• **WHAT YOU NEED TO DO**: Each line below that contains "computer" should be counted. Give only the total.

• **INPUT**:

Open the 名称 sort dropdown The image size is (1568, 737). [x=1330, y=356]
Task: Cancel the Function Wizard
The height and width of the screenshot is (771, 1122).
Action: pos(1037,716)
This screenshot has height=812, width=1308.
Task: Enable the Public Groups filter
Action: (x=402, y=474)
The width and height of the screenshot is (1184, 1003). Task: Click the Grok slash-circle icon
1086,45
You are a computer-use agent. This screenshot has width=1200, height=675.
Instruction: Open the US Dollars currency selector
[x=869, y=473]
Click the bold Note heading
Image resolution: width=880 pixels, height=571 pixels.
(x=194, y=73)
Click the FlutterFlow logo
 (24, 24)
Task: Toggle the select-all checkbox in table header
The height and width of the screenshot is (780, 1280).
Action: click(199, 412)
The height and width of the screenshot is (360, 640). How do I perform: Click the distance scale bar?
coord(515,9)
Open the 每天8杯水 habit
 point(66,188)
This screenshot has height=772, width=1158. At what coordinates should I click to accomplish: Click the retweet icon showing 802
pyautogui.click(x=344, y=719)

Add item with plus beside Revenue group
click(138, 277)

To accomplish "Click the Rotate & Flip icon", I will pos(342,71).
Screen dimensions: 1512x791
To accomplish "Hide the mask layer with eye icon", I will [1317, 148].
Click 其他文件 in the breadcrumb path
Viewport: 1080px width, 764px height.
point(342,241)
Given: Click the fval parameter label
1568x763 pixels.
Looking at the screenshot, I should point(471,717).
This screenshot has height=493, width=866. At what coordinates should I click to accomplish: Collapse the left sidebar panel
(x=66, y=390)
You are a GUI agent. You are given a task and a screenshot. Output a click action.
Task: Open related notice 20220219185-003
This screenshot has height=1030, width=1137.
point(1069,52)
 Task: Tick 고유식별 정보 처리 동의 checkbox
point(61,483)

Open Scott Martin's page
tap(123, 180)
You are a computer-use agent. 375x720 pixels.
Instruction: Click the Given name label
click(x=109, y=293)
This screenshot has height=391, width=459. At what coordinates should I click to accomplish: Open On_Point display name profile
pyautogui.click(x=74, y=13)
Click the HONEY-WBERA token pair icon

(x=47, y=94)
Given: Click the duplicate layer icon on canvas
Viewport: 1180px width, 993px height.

• **RESPONSE FOR THIS EXERCISE**: 2